She broke off, and hid her face on Amethyst’s shoulder.

“What is it, dear? What do you mean? Has anything happened to you?” said Amethyst, anxiously.

“The greatest of all things, Amethyst. I know about religion now – I know about Him! The confirmation classes, and all Mr Ross has taught us – and his sermons – oh, it is all so beautiful. I longed, I wanted to be good. If one could go and live in a place like Saint Etheldred’s, out of the temptations of the world! But yesterday he talked to us separately, and I couldn’t help telling him a little, what a bad, wicked child I had been. And he said things. And somehow, last night, as I lay awake, there came the most wonderful feeling, and I knew it was all true, and that there is peace and rest I knew it. One can be happy without earthly love, and – and all the things people care for. It’s quite true, Amethyst, I – I saw Him right in my heart, and I know…”

She lifted her face, all transfigured and radiant, as she uttered the holiest of names in an awe-struck whisper.

Amethyst looked at her, with the dreaming, seeking, unsatisfied eyes which were in such curious contrast to the repose of her beautiful face.

“You knew always,” said Una. “That was what made you so different to us all, when first you came.”

Amethyst smiled a smile that would have been a little cynical, if it had not been so intensely sad.

“I’m not very good, darling,” she said. “Life’s rather a complicated business, as you know very well.”

“Yes,” said Una, “but I feel as if I should not mind anything very much, now. Now there is something to get back into, to hide oneself in. But it is all your doing, my jewel. What should I have been like but for you?”

Una believed, poor child, that the struggle of life was over for her, or at least robbed of all its hardness. These weeks at Silverfold had lifted her into a new world; and when, a day or two after Amethyst’s arrival, the confirmation for which she had been preparing took place, the fervour of her self-dedication seemed to shine through her, as, with a face white as her dress, but beautiful with peace and joy, she came down the little church amid the crowd of stolid white-capped country girls, experiencing a sense of ineffable rest and joy.

Was this but another and more dangerous phase of the varying emotions to which she was subject, a lifting up that was likely to end in a more violent fall?

It might be so. But, only through the higher possibilities of her emotions could salvation come to so emotional a creature; she was one to whom all good must come at risk of fatal loss.

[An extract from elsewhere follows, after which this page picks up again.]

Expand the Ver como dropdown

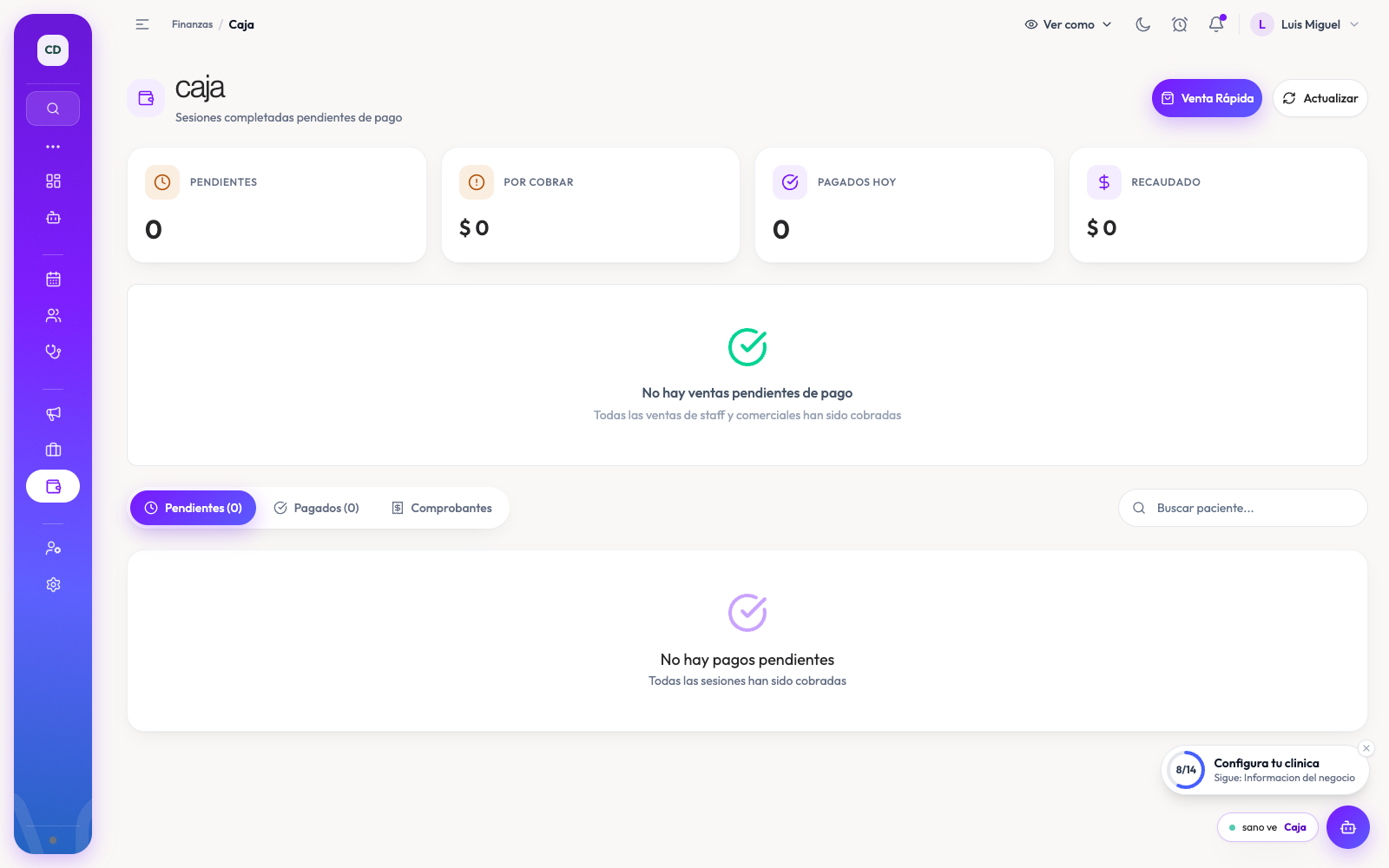coord(1068,24)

Amethyst had no answering experience. She was a strong and healthy creature, with vigorous spirits and growing energies, which one blow could not crush. In spite of many bitter hours, she had found interests and enjoyments. Vexatious as in many ways the long months abroad with her mother had been, uncongenial as were many of the visits which she had paid with her, she enjoyed seeing new places, she made new friends, took up new pursuits, thought new thoughts.

As for home, the veil had been torn from her eyes, and she never had an illusion again. She did not make herself miserable, but she had learned to expect nothing.

She knew, as far as the London season was concerned, and the career of which she had had last year a foretaste, both that she had claims to a very brilliant one, and also that she was heavily handicapped by poverty and by want of family good repute. She thought that romance and passion were over for her, and that she was free to do the best possible for herself in life; but she meant to be honourable, upright, and modest, there were bounds that she did not intend to pass. Truly, it was in her to be more a woman of the world than her mother, she had so much more forethought, and was so much less swayed by the pleasure and amusement of the moment.

The momentary sight of Lucian and Sylvester had brought back, not the love which she believed herself to have outlived, but a sudden realisation of what that love had been, and an intense resentment against the misjudgment that had destroyed it. She hated Sylvester, and yet felt that she would have died rather than let him guess that the sight of him gave her a moment’s pang.

Into her old place in her aunt’s household she had never again quite fitted. She had spent some time with her after her return from abroad, but she could not take up her former life; she went back to her school as a splendid visitor, and wondered how she could have pictured herself as one of its teachers. Miss Carisbrooke, too, had in some measure taken her place. The little heiress was a pleasant-looking, round-faced, rosy-cheeked girl, with simple tastes and a warm heart. She loved her chaperon heartily, and found life at Silverfold delightful, even while she looked forward eagerly to her London season. She had an enthusiasm for Amethyst’s grace and beauty, and scouted the idea that her own fortune could be a better passport to partners, a constant succession of whom was her idea of social triumph.

 

“You will be able to have a great many more pretty frocks than we shall, Carrie,” said Una, one day when the three girls were together.

“Ah, but if I was a partner, I shouldn’t think about Amethyst’s frock. I wish I was a man. I would fall in love with her, and give her the most lovely flowers, and when she said yes, I would take her to Ashfield Mount and live there. Don’t you think it’s a pretty place, Amethyst?”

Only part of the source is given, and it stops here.